3 abr 2014

A veces pienso que la entronización de los personajes del “corazón” ha hecho mucho daño a la elegancia. Por su culpa –y por la de aquellos que les sirven de altavoz- buena parte de nuestro mundo cree que la elegancia es una cuestión de cantidad. Es decir, de disponer de un armario bien surtido. Basta contemplarles en los reportajes en los que “nos abren los salones de su casa” y no se contentan con mostrarnos la intimidad de las habitaciones en las que reciben a sus convidados, sino que enseguida nos conducen a su dormitorio, al closet atiborrado de prendas de marca y hasta al cuarto de baño. Y lo peor es que nos regalan titulares, entradillas y ladillos (siento esta terminología periodística) en los que se ufanan de su prestigio a la hora de vestir o decorar su vivienda, que tiene un marcado sello de estilista de El Corte Inglés.

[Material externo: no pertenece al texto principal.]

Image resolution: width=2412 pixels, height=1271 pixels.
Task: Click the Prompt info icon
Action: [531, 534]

Mis padres disponían, cada uno, de un armario de doble hoja. Eso sí, utilizaban los altillos para guardar en cajas las prendas de verano durante el invierno, de invierno durante las estaciones de buen tiempo. Eran, por tanto, un par de armarios tan limitados como los metros en los que habitábamos. Y mis padres eran elegantes, no porque fueran mis padres (una vez pasado el asombro de la infancia no creo en la exaltación del árbol genealógico) sino porque reconocían las prendas de calidad, ahorraban para comprárselas (se las compraban cuando buenamente podían permitírselo) y las cuidaban.

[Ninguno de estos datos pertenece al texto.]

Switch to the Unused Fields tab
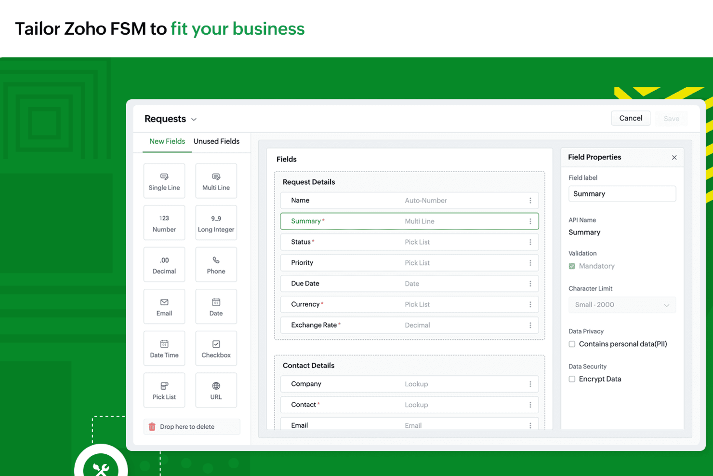 (x=216, y=141)
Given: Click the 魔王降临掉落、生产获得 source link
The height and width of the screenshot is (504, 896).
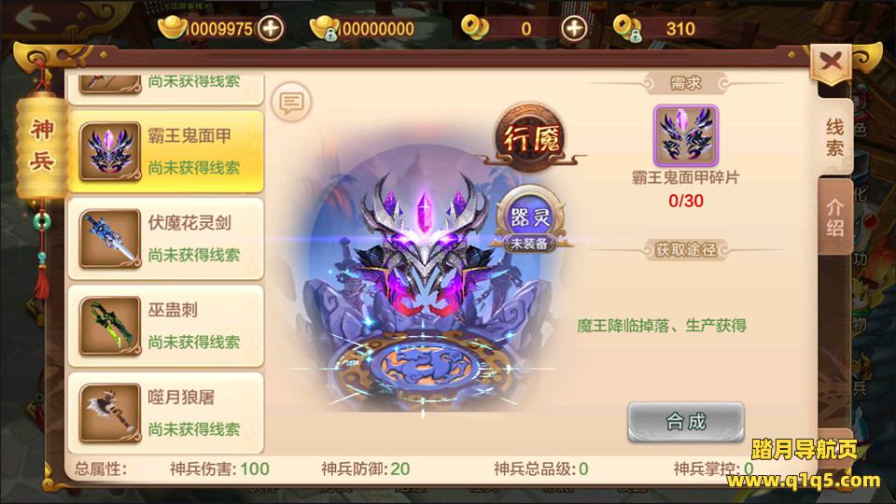Looking at the screenshot, I should pos(662,326).
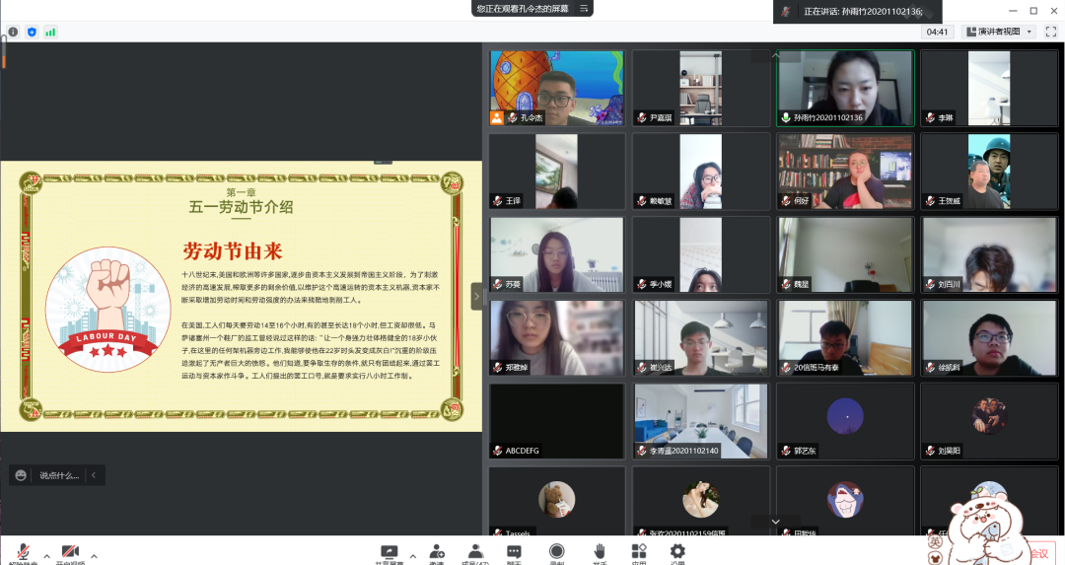Viewport: 1065px width, 565px height.
Task: Click the '说点什么...' chat input
Action: (x=61, y=475)
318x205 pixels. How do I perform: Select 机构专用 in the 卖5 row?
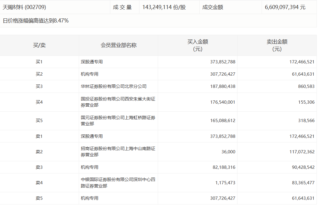click(x=90, y=198)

Mi padre presumía de su forma de mimar los zapatos. ¿Cuántos pares tenía? No lo recuerdo con certeza, aunque juraría que no más de seis. Eran mocasines y algún abotinado de ante, casi todos americanos e ingleses. Recuerdo, por ejemplo, sus Clarks, que compró en algún viaje a Londres cuando la capital del último imperio aún era un destino lejano. Nos confesaba que aportó aquellos Clarks al matrimonio y le vi limpiarlos con esmero, embetunarlos, dejarlos reposar para que la piel chupara la cera, sacarles brillo, ahormarlos y posarlos perfectamente alineados en el zapatero del citado armario. Y prometo que mi padre no era un hombre maniático. Es decir, que el cuidado con el que trataba la ropa y sus accesorios no se debía sólo a una virtud magnificada sino que respondía al convencimiento de que la elegancia no es sinónimo de abundancia sino de aprecio, aprecio en primer lugar a uno mismo –merecemos tratarnos bien, también en lo externo, dada nuestra infinita dignidad-, aprecio a los demás –que merecen percibir el respeto afectuoso con el que nos presentamos- y aprecio a los dones con los que hemos nacido, pues la elegancia es un regalo que recibimos sin que nadie nos pidiera permiso.

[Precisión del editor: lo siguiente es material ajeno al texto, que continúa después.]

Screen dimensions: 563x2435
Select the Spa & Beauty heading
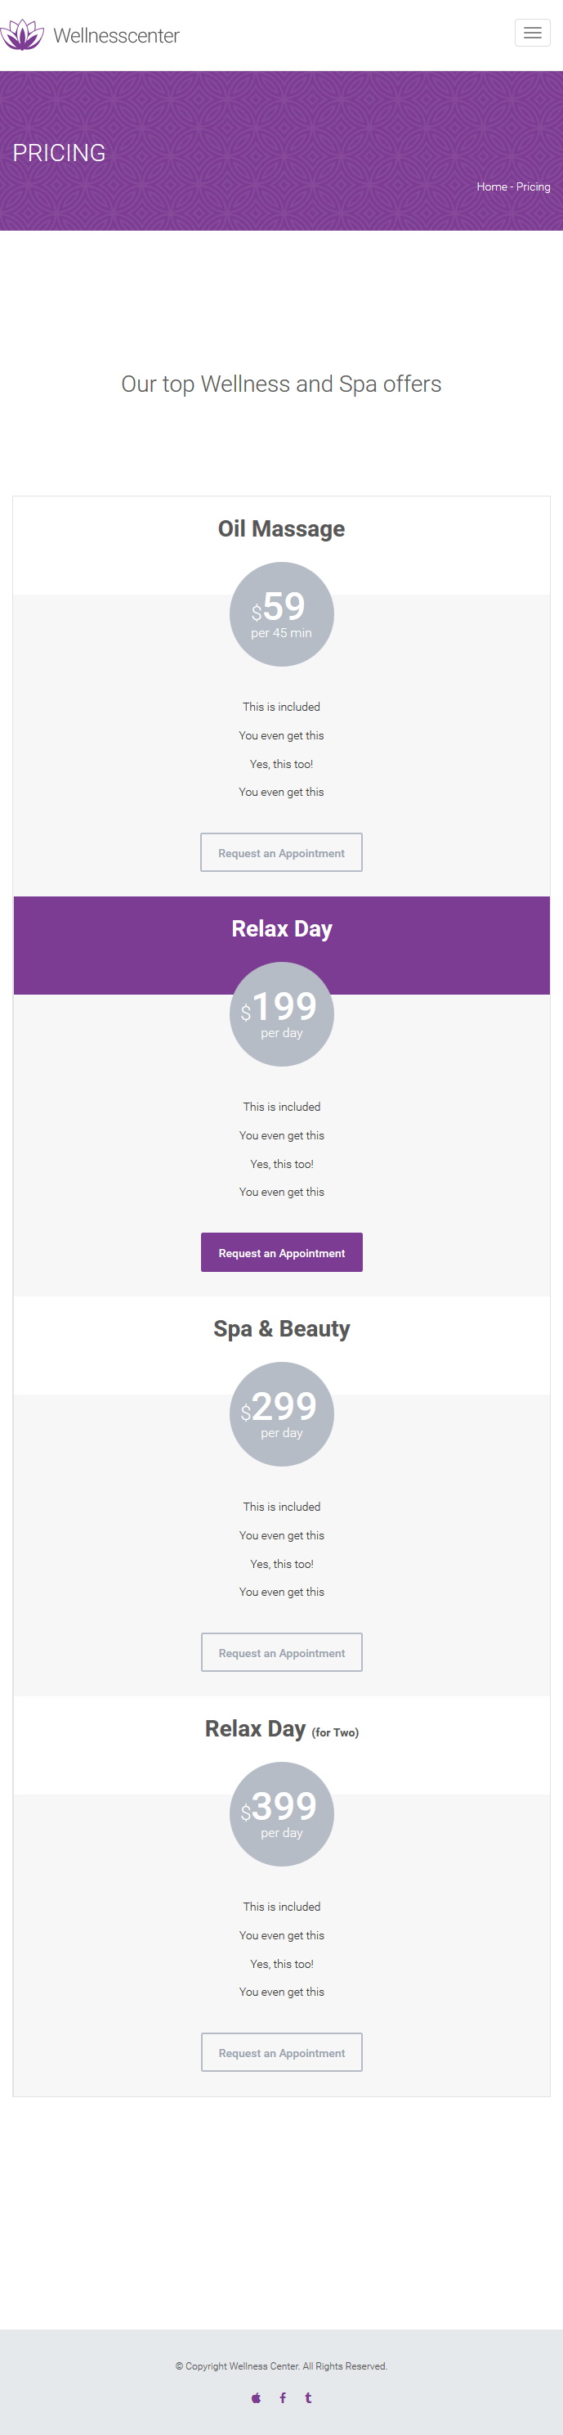point(282,1328)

La elegancia es, siguiendo el ejemplo de mi padre, una responsabilidad porque no se queda en el buen vestir (piezas bien elaboradas con un material digno que resiste el paso del tiempo y de las modas). La elegancia compete a nuestra totalidad. Es un saber estar y un hablar correctamente, ajeno a la zafiedad. Es lo contrario a la ostentación y a la cursilería (ese actuar como pidiendo permiso, afectado y dulzón). La elegancia se muestra con los gestos, con los ademanes, con las continuadas muestras de buena educación. La elegancia es, al fin y al cabo, un modo de entender la vida, un empeño por ser hombre o mujer de una pieza, opuesto a aquellos personajes que abren sus vestidores a las cámaras para mostrar su infinita colección de jerséis.


Reivindico la elegancia en este impasse de dificultades económicas, ya que la sonrisa durante la tormenta, la compañía a quien lo pasa mal, saber escuchar, vivir con sobriedad y superar las heridas con esperanza son también algunas de sus manifestaciones. Si, además, hemos cuidado nuestro armario, seguro que no provocamos lástima.